Text →
Here is "something."
An Exercise in Discomfort
or
An Introvert in Public
I feel like a spy.
Agent Ginger 21.
On recon with special orders from the Commander to collect as much data as possible for a report due Wednesday.
"How to Make Writing Assignments a Little More Exciting. Volume A."
Most of my observations are auditory (I can't look around and write at the same time, who do you think I am?). The girl at the next table doesn't want to work with so-and-so on a project "for lots of reasons." The nurse across from her is whining because she doesn't have the Powerpoints she needs (seriously, you've been on campus for a week - what kind of Powerpoints do you need already?). The nasally voice by the door "doesn't, like, know how to handle life sometimes, but is glad [her friend] understands."
The female voice dominate the room. Probably because they're the most high-pitched.
(Piercing.)
Except for that baseball player over there rumbling underneath all of it with his grating monotone.
Oh. Not a baseball player. I actually know him - he was in my small group (an introvert's hell) freshman year.
A shining testament to those who graduate looking exactly like their freshman ID.
How much you want to bet that girl's on the phone with a guy, asking him to come study with her? She's got all the tell-tale signs: the giggle, the wispy voice, the-
Oh. Not a guy. Maybe she just sounds naturally flirty all the time.
I'm really bad at those types of observations. Once I tried to guess who was coming down the hallway without looking, just by listening to the way their shoes sounded on the floor. I failed miserably.
Maybe I wasn't meant to be a spy. Maybe I was cut out to be...something that didn't rely so heavily on my not-power of observation.
(Your inner monologue is too loud to be a spy anyway - spies are supposed to be objective.)
Student Bethanie Denise.
At the Hive.
With orders from the prof to write about what I observe in one place for an hour.
"How to Make Homework Sound Less Like an Adventure and More Like Work Again. Volume A."
I feel so awkward. Not because my chair is rickety or my back is facing a window (I hate that), but the purposeful crawling into other conversations, when I'm introverted and hermit-ish by nature. (Not to mention STARVING.) I'm not the only person sitting alone - the girl across from me is so into her computer screen that a moose wouldn't budge her - but I'm the only one who sat here to deliberately creep on people.

Short exercise 1 →
In the introvert essay, the paragraph beginning "Most of my observations are auditory" reports what several people say or complain about. List each of those people and what they say or complain about.
Short exercise 2 →
In the introvert essay, why does the writer say she feels awkward?
Short exercise 3 →
According to the introvert essay, how long did the professor's orders say to observe one place?

Data →
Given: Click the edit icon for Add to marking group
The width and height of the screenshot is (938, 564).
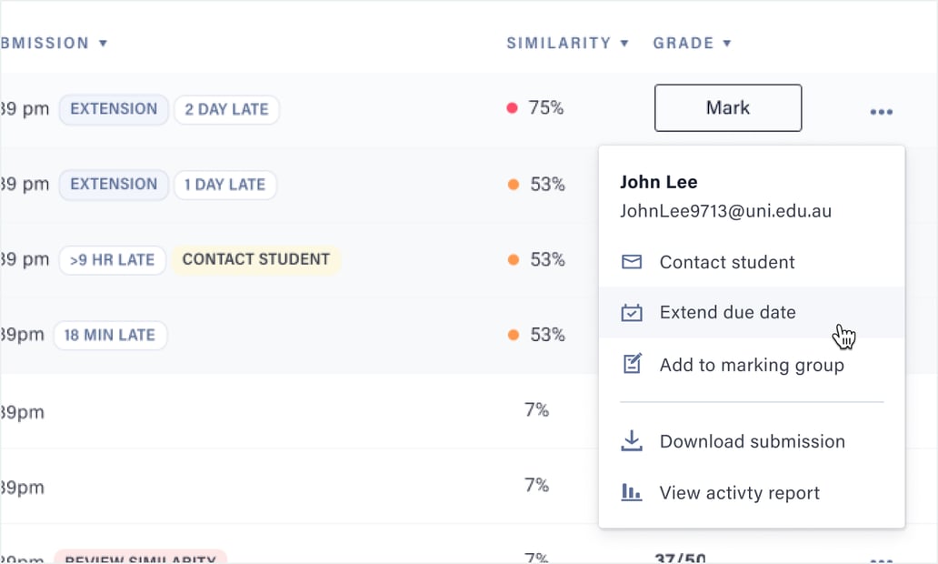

Exercise result 1 →
- The girl at the next table doesn't want to work with so-and-so on a project "for lots of reasons."
- The nurse across from her is whining because she doesn't have the Powerpoints she needs.
- The nasally voice by the door "doesn't, like, know how to handle life sometimes, but is glad [her friend] understands."

Exercise result 2 →
It isn't because her chair is rickety or because her back faces a window. She feels awkward because the assignment makes her purposefully crawl into other people's conversations, and she is introverted and hermit-ish by nature. She is also the only person there who sat down to deliberately creep on people.

Exercise result 3 →
For an hour.